As General Manager of Uganda Television [UTV], he once risked his life when he defied Amin’s order to broadcast the coup against Obote in 1971. He was consequently jailed for two months.
Upon release, Awori escaped into exile in neighboring Kenya where he survived lecturing. He only returned to the country after the fall of Amin.
In 1980, he unsuccessfully contested to join parliament on the UPC ticket. Obote later appointed him Ambasador to US until 1985 when the Okello Lutwa government transferred him to Belgium.
After NRA capturing Kampala in 1986, President Museveni dropped him the following year.
Upon return to the country, Awori formed a rebel group called Force Obote Back Again[FOBA] The rebel outfit, mainly comprising of ill equipped demobilised youths operated from Eastern Uganda.
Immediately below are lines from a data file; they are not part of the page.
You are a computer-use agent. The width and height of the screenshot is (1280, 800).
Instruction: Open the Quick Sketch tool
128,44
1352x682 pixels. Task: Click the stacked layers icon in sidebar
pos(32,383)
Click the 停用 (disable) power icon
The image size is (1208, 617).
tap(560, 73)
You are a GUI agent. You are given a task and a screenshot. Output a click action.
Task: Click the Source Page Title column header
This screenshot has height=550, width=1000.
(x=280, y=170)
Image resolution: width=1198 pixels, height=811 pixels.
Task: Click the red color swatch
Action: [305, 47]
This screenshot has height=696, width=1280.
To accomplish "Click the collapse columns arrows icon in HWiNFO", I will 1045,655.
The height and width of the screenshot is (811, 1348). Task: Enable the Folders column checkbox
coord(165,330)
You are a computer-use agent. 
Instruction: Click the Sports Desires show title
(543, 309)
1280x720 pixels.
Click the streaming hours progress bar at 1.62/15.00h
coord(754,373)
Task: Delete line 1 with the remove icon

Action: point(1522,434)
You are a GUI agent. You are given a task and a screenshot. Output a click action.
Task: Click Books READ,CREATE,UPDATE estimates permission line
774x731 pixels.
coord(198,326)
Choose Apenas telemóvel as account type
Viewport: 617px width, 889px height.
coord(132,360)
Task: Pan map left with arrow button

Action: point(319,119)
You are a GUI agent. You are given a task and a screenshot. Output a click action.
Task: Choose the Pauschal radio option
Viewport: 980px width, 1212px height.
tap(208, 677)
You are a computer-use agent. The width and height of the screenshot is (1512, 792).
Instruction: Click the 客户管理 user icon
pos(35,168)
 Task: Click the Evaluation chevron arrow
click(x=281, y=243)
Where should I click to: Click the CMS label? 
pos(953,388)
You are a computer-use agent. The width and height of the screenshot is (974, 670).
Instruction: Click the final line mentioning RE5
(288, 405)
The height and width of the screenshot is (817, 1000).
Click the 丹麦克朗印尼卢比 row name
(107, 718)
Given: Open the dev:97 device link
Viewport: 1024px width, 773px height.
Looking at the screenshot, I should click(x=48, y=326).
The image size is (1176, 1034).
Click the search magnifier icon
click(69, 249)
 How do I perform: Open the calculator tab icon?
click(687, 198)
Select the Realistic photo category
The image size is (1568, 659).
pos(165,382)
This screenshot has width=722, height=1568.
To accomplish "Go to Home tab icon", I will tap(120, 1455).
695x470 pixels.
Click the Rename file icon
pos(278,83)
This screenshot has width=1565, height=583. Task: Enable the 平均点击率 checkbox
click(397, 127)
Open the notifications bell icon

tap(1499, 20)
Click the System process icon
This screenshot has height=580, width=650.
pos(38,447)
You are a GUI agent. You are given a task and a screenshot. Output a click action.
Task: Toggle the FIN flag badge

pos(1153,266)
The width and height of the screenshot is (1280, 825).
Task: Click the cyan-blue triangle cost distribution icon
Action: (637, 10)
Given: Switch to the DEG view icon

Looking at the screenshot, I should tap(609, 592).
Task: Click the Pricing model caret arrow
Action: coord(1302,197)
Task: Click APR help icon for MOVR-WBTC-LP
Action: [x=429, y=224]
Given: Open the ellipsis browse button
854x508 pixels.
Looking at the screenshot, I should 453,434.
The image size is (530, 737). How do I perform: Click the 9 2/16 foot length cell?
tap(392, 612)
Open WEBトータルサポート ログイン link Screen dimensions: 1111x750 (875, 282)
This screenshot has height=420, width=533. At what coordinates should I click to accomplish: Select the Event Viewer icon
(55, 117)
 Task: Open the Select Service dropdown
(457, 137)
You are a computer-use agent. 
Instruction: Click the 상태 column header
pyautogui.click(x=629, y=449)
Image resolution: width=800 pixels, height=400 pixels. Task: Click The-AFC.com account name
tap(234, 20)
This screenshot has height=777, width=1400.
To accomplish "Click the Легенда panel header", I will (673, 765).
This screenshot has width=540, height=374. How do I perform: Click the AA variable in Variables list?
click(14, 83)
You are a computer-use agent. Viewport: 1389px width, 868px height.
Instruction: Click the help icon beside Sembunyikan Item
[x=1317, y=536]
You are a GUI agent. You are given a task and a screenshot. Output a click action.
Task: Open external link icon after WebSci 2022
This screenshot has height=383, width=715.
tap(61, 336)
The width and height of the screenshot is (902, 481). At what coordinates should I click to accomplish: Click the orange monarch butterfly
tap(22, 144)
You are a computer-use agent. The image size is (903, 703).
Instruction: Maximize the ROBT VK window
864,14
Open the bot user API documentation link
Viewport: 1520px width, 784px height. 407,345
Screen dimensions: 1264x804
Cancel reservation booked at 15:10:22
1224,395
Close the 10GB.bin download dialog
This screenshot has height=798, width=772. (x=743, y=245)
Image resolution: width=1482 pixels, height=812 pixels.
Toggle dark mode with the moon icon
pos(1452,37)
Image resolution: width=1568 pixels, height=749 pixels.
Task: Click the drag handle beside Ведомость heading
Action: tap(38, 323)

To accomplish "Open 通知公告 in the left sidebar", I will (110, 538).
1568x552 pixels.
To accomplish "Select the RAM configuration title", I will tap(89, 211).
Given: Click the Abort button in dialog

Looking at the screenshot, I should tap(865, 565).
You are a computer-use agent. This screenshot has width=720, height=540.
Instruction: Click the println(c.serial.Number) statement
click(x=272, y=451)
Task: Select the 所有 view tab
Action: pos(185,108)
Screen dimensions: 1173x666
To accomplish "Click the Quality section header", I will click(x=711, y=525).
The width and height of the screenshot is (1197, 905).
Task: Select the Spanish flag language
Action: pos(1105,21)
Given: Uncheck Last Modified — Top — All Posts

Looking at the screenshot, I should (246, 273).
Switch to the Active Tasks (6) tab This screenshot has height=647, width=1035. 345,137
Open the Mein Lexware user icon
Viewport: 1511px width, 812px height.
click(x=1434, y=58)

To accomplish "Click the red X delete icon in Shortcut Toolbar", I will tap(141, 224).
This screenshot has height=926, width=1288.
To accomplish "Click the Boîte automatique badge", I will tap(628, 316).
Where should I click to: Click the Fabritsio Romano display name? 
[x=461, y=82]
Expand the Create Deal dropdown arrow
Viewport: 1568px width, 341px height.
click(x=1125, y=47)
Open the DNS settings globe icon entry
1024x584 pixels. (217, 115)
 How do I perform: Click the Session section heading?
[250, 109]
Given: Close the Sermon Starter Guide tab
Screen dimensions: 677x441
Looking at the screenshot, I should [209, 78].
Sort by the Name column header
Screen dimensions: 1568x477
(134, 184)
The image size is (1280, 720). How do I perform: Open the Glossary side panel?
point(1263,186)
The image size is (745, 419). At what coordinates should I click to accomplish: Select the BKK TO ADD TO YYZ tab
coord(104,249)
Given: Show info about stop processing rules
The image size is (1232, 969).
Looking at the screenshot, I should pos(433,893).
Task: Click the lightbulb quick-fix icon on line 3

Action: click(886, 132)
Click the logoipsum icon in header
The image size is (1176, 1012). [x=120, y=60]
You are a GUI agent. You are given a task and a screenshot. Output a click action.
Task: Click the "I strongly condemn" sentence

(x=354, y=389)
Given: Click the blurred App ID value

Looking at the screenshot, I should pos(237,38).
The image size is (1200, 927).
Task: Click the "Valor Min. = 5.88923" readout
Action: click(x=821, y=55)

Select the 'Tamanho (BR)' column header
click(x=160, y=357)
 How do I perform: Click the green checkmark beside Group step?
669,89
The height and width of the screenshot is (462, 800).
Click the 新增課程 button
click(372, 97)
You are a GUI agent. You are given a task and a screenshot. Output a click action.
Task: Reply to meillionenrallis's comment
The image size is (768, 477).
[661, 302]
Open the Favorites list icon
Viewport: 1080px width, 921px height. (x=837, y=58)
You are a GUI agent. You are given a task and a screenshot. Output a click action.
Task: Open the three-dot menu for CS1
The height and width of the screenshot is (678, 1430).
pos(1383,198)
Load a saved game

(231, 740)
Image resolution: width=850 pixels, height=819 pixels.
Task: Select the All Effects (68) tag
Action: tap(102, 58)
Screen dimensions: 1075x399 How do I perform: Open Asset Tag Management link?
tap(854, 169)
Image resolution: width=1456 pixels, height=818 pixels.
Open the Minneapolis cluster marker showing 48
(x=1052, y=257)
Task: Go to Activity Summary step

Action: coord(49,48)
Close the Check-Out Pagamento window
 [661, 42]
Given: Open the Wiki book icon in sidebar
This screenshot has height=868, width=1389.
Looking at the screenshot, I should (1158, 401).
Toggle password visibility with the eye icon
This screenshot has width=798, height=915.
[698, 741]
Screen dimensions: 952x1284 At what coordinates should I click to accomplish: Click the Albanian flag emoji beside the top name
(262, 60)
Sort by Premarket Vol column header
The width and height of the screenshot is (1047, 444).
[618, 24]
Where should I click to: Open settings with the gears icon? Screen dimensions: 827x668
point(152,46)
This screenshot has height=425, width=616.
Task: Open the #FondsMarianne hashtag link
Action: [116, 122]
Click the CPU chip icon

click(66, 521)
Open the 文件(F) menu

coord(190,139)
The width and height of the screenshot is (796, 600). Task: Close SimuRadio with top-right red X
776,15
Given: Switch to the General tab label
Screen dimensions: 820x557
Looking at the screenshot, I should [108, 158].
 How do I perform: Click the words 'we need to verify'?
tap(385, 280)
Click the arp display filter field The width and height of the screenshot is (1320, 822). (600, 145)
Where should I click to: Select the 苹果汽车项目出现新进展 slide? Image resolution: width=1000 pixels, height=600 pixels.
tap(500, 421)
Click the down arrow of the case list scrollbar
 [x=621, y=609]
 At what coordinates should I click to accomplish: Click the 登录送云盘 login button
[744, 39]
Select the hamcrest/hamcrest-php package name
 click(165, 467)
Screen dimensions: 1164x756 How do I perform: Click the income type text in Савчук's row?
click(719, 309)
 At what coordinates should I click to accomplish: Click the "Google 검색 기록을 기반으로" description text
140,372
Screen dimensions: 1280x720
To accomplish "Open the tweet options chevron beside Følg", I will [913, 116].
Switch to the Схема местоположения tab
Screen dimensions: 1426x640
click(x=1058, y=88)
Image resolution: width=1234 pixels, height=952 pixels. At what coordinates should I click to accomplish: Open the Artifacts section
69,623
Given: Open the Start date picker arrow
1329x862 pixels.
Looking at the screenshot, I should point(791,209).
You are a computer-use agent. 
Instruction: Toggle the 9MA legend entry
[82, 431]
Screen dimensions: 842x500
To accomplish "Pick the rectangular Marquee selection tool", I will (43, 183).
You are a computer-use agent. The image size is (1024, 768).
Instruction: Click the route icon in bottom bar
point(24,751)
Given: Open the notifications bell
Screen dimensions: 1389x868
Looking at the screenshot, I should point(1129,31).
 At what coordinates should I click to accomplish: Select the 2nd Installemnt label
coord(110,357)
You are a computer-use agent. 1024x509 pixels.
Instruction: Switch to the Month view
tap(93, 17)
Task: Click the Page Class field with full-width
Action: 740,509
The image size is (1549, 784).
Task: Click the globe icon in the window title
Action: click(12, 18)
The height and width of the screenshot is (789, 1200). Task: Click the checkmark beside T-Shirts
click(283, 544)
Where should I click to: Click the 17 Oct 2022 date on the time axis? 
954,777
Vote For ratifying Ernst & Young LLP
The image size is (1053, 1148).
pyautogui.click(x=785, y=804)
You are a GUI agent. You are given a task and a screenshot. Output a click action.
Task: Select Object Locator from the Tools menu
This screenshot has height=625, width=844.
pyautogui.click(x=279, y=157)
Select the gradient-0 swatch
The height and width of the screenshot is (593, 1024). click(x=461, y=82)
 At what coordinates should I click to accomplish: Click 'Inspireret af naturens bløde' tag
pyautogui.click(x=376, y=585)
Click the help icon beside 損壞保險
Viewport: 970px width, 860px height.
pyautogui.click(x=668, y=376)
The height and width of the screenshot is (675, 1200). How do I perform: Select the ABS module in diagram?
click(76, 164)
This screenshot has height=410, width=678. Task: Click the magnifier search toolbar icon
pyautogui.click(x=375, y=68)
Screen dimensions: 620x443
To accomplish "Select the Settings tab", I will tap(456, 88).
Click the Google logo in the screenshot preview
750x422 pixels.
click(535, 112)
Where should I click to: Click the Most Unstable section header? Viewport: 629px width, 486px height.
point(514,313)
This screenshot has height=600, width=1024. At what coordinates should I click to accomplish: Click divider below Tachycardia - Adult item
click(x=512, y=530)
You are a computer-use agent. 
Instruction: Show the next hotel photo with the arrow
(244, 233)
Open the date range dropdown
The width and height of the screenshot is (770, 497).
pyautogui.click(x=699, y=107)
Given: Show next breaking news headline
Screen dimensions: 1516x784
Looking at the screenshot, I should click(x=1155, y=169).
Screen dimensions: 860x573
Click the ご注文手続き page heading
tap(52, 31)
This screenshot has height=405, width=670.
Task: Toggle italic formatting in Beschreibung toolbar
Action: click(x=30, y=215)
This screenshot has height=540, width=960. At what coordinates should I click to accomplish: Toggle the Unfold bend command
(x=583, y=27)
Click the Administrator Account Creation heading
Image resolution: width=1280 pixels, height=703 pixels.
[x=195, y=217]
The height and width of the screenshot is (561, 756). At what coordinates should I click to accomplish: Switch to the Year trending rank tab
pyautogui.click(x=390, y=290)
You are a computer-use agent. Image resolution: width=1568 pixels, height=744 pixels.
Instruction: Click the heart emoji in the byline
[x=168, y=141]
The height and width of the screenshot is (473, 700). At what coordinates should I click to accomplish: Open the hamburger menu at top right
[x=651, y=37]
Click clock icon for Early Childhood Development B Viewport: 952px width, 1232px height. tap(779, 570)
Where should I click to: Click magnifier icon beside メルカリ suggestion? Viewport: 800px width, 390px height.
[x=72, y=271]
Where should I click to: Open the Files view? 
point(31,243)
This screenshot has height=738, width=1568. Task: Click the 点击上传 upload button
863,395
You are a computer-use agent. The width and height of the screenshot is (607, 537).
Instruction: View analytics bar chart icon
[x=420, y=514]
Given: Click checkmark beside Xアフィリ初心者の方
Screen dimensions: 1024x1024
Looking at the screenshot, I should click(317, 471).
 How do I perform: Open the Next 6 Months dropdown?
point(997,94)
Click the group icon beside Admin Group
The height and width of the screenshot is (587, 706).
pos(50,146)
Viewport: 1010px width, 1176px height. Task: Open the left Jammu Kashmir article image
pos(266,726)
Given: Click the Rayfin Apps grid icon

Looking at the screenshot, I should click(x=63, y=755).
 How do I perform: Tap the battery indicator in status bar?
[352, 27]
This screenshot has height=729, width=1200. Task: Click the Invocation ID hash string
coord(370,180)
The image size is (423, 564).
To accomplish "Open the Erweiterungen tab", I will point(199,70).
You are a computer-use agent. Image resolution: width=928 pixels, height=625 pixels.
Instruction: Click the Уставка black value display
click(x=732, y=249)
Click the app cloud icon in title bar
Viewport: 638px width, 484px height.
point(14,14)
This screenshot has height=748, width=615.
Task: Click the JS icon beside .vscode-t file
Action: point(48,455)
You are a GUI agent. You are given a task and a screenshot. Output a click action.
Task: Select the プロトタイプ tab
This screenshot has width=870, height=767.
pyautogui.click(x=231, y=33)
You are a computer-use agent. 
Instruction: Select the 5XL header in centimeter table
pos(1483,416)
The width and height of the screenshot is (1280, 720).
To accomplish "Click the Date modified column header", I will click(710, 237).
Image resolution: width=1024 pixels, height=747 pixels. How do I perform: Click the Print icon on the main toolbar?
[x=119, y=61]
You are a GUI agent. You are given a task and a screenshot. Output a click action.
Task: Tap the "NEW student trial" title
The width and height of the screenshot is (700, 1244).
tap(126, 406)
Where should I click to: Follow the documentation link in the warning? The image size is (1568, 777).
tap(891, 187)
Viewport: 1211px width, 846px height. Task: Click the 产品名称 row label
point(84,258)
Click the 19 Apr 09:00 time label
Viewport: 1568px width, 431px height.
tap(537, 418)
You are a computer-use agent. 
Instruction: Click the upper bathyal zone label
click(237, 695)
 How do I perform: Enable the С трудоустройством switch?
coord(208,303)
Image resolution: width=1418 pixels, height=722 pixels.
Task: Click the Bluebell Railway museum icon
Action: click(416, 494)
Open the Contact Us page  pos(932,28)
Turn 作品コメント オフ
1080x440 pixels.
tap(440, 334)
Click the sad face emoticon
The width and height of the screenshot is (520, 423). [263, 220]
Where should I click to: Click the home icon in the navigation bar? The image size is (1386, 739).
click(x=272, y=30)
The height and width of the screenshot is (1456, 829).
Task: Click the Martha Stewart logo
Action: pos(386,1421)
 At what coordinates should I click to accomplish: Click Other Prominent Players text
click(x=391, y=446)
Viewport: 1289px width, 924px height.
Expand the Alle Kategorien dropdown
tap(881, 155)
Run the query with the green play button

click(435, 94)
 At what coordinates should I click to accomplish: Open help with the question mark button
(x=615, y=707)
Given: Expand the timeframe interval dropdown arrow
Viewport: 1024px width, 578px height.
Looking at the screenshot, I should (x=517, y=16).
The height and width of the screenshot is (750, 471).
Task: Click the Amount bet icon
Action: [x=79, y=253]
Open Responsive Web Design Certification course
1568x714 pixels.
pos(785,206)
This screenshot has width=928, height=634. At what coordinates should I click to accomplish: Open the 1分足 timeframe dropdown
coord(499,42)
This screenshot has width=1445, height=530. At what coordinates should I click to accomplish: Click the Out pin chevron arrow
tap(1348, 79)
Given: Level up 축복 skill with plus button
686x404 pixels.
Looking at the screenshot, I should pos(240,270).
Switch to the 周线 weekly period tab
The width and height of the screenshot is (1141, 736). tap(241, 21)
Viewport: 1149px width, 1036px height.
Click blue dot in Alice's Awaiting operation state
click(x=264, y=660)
Awori claimed that his hatred for Museveni and his NRA was the main inspiration behind his rebellion. He accused Museveni and his government of politically and economically persecuting him, including stealing his property.
After a few years of almost no impact registered against the NRA government, Awori disbanded the group in exchange for amnesty in 1992.
In 1993, Awori held round table talks with President Museveni in New York which facilitated the return of the former to the country months later. In 1993, Awori was elected to the 1994-95 Constituency Assembly which drafted the current constitution.
He challenged for the presidency in 2001 on an independent ticket only to come a distant third behind eventual winner – Museveni and second placed Col Kizza Besigye of the Reform Agenda pressure group.
Between 2001 and 2006, while representing Bugwe North in the seventh Parliament, Awori remained an outspoken critic of the Museveni administration. He was consequently voted among the best legislators of his term due to his objectivity of debate.
Having lost his seat in 2006, he decamped his childhood party UPC and joined his former arch rival Museveni in NRM. He was appointed Minister of ICT in 2009, a position he held until three years later in 2011 when he was replaced with Dr. Ruhakana Rugunda.
Despite the ugly life experiences that pitted Awori and Museveni, the former died a full member of the ruling side.
He was married to Thelma Awori with whom he had six adult children.